WHAT IS BEING ASKED:
All lines from the one containing "[menuitem] (300, 66)" down to the one containing "Krótka dzianinowa sukienka, różowa (1167, 255)", both ends included, are to be given again exactly; omit the rest of the listing below.

ENTRIES SHOWN:
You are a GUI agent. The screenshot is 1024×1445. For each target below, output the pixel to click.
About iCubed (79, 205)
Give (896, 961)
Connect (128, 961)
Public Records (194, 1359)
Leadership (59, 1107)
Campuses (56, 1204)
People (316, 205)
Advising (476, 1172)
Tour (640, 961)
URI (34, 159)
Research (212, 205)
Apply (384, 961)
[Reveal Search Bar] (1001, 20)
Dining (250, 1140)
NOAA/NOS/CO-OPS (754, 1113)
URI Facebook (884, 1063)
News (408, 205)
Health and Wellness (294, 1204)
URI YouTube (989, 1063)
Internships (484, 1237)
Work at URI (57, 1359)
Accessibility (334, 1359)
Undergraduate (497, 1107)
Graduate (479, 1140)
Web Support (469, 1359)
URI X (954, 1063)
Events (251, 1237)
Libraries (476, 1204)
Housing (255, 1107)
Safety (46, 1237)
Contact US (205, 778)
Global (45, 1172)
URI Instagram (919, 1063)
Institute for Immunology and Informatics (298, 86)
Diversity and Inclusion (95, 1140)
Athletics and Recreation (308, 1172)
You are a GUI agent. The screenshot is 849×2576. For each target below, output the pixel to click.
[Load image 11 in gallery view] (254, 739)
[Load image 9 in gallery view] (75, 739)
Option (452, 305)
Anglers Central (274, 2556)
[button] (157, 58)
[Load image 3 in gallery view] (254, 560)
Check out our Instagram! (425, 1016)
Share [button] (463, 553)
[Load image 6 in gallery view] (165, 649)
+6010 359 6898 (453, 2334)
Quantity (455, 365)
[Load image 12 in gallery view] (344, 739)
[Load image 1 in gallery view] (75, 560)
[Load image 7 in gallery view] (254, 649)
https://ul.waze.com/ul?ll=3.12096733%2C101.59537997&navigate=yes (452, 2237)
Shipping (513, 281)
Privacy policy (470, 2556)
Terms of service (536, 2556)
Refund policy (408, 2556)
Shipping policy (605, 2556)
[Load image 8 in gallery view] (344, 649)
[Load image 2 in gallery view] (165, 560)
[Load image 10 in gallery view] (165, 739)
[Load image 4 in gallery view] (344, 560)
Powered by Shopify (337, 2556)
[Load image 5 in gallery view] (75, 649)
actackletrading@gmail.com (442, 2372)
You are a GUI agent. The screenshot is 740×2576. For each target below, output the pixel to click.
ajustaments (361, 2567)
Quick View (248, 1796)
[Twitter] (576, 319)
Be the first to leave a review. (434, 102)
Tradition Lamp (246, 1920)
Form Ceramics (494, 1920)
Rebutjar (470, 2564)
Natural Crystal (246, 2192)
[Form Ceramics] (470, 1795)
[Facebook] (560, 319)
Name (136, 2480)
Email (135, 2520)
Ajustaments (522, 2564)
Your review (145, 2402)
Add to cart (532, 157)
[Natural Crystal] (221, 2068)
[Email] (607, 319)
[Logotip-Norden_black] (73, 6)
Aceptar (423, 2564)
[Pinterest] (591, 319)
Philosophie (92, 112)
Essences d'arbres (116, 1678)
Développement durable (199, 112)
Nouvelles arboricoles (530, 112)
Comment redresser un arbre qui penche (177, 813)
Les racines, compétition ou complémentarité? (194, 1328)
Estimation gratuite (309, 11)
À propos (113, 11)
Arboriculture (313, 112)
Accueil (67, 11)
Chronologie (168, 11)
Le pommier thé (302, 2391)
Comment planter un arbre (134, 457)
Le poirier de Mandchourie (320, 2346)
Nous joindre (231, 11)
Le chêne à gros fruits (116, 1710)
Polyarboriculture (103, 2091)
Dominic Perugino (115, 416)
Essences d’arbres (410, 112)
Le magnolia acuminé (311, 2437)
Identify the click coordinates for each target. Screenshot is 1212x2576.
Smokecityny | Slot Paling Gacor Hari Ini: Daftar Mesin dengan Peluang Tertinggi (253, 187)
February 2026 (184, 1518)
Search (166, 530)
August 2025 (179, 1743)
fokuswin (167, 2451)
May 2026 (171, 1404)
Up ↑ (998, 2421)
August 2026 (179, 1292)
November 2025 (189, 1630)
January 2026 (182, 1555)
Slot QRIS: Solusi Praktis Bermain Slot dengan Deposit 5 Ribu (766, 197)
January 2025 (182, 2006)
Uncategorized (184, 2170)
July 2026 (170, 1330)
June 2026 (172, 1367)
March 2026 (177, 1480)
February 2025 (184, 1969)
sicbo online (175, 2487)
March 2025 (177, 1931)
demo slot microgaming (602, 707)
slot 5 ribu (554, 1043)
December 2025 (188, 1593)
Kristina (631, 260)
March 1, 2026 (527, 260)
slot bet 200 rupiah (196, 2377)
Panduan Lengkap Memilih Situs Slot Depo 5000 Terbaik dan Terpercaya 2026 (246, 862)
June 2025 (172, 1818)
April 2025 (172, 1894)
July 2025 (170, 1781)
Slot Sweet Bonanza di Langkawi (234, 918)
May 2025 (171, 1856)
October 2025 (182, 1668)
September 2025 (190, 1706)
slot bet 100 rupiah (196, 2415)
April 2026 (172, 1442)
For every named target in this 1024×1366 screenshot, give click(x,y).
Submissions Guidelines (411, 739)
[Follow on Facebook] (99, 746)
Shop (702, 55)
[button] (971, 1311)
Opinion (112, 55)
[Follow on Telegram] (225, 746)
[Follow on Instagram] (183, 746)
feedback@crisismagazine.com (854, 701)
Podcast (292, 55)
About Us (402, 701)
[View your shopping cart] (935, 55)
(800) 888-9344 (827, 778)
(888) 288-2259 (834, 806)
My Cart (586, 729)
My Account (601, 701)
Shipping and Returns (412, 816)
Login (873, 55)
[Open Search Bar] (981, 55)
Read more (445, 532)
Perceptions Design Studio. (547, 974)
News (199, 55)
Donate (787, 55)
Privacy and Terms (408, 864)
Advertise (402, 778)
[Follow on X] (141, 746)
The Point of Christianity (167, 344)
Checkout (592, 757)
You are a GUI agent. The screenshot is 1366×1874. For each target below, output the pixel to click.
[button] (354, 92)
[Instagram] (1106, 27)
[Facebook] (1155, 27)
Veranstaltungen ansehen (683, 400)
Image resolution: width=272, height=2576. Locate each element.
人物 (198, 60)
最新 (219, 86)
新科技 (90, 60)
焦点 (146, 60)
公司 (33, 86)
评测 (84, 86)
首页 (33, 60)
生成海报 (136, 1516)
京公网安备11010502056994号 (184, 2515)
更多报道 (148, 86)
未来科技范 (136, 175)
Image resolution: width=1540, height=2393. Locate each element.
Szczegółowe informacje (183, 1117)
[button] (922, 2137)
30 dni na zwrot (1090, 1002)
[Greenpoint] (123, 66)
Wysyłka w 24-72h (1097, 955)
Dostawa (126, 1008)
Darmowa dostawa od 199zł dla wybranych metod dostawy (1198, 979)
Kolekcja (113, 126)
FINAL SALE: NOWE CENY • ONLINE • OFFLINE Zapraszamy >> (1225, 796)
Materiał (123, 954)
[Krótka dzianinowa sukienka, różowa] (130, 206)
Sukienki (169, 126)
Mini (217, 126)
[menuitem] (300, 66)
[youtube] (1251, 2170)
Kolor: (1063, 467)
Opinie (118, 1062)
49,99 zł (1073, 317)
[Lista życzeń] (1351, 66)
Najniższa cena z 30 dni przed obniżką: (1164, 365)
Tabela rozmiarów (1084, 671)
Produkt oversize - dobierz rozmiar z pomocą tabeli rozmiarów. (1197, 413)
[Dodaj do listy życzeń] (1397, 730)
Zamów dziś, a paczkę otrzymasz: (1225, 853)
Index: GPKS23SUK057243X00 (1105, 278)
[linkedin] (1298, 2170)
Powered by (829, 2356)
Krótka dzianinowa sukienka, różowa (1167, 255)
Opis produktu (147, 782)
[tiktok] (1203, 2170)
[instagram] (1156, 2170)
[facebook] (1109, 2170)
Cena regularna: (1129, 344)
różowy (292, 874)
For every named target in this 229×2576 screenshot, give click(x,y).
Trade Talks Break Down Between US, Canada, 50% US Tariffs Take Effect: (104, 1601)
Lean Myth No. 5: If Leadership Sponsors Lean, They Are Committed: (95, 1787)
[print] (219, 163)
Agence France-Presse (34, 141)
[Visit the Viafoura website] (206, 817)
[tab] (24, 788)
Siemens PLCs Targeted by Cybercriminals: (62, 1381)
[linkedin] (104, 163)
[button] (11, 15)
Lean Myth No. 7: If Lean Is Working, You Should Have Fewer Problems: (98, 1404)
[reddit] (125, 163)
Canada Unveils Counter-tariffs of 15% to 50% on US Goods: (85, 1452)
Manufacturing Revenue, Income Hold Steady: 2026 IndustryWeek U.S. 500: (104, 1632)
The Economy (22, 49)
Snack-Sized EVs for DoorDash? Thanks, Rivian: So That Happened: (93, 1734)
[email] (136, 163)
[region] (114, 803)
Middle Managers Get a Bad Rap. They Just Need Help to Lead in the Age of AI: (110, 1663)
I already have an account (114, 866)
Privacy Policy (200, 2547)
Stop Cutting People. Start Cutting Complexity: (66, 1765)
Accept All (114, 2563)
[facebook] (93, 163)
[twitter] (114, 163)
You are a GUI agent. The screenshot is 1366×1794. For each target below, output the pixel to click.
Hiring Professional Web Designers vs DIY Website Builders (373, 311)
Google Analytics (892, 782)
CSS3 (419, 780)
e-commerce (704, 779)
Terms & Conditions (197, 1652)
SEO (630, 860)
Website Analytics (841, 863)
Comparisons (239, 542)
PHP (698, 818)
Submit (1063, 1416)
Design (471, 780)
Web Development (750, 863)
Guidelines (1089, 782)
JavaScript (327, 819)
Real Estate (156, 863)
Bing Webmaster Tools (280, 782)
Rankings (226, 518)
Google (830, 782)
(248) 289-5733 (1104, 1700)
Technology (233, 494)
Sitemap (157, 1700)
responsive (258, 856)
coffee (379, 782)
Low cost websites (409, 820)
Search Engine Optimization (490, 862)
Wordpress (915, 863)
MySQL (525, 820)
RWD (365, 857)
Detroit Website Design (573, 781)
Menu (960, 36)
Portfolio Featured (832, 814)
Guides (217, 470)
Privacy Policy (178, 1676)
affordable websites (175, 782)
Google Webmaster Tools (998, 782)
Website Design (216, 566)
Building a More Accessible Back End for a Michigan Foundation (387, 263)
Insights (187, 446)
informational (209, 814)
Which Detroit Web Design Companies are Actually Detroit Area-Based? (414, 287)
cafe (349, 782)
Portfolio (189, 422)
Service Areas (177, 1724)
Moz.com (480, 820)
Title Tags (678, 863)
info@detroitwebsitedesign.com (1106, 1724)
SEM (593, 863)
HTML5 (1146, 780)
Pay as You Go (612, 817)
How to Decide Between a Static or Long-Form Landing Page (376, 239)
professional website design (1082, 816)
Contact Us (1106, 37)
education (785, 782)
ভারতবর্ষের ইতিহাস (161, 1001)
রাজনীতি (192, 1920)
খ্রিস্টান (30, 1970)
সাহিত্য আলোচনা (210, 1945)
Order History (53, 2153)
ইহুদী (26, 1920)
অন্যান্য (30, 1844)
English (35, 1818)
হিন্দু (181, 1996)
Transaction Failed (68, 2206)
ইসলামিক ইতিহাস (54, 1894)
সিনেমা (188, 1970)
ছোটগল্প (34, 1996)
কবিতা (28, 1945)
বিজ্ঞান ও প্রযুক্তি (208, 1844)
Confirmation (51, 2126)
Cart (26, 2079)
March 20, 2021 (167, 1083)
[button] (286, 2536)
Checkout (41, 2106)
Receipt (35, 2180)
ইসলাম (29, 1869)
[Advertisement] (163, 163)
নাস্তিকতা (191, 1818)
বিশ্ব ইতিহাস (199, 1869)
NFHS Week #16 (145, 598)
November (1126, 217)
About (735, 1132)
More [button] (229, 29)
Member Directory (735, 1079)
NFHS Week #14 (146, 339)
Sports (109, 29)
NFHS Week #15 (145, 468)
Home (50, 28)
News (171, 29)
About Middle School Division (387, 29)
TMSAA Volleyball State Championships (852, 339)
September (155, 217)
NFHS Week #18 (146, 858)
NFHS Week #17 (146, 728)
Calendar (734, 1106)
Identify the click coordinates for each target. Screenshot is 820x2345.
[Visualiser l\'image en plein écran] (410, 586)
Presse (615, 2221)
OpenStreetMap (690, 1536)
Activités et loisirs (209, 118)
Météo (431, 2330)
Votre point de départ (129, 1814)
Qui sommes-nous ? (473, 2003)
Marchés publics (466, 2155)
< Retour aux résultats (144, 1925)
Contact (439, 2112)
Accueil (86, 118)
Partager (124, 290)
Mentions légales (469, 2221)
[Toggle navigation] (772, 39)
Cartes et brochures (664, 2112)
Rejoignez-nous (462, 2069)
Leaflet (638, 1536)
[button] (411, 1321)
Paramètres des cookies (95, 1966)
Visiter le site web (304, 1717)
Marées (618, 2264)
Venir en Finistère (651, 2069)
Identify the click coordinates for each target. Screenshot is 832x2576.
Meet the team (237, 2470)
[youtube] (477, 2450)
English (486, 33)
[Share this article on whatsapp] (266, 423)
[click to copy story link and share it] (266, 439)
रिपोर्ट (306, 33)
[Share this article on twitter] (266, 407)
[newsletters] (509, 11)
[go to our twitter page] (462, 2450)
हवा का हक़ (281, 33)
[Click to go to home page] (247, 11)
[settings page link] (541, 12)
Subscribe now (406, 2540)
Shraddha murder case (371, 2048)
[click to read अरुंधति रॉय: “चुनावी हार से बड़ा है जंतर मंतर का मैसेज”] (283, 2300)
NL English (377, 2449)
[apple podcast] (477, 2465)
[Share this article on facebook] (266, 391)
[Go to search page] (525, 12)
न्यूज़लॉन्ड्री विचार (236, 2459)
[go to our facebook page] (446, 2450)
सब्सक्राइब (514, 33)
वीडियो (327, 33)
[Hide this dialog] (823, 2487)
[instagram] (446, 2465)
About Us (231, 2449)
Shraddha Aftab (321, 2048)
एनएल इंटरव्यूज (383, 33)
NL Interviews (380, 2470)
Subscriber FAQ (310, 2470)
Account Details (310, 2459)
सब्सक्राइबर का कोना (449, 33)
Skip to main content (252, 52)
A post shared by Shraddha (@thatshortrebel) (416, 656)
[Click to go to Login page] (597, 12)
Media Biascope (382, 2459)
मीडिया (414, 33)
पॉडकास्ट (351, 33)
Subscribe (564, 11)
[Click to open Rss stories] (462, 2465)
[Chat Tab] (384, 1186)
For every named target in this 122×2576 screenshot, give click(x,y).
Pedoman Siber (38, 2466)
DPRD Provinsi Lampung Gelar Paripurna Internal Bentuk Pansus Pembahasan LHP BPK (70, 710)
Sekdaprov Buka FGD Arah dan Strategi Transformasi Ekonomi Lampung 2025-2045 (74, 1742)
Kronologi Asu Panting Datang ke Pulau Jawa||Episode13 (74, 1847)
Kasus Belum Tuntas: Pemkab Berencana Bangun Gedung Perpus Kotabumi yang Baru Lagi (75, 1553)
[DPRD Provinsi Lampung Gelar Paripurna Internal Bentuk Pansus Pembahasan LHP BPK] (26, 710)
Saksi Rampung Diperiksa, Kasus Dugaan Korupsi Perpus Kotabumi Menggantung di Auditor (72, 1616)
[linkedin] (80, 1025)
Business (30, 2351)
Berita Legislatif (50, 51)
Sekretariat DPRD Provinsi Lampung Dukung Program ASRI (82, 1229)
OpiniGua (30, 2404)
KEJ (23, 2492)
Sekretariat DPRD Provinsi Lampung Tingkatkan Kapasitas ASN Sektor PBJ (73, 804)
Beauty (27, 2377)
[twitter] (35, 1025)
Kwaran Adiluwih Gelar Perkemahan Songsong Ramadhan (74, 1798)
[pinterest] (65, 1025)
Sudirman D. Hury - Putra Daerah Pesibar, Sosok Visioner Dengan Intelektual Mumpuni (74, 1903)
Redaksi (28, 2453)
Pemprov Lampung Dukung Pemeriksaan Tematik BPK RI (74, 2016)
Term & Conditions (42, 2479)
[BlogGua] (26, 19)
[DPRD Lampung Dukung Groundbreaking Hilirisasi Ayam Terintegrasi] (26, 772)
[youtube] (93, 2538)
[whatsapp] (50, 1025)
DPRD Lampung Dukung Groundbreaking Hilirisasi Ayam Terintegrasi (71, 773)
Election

RESULT:
[menuitem] (300, 66)
[youtube] (1251, 2170)
Kolor: (1063, 467)
Opinie (118, 1062)
49,99 zł (1073, 317)
[Lista życzeń] (1351, 66)
Najniższa cena z 30 dni przed obniżką: (1164, 365)
Tabela rozmiarów (1084, 671)
Produkt oversize - dobierz rozmiar z pomocą tabeli rozmiarów. (1197, 413)
[Dodaj do listy życzeń] (1397, 730)
Zamów dziś, a paczkę otrzymasz: (1225, 853)
Index: GPKS23SUK057243X00 (1105, 278)
[linkedin] (1298, 2170)
Powered by (829, 2356)
Krótka dzianinowa sukienka, różowa (1167, 255)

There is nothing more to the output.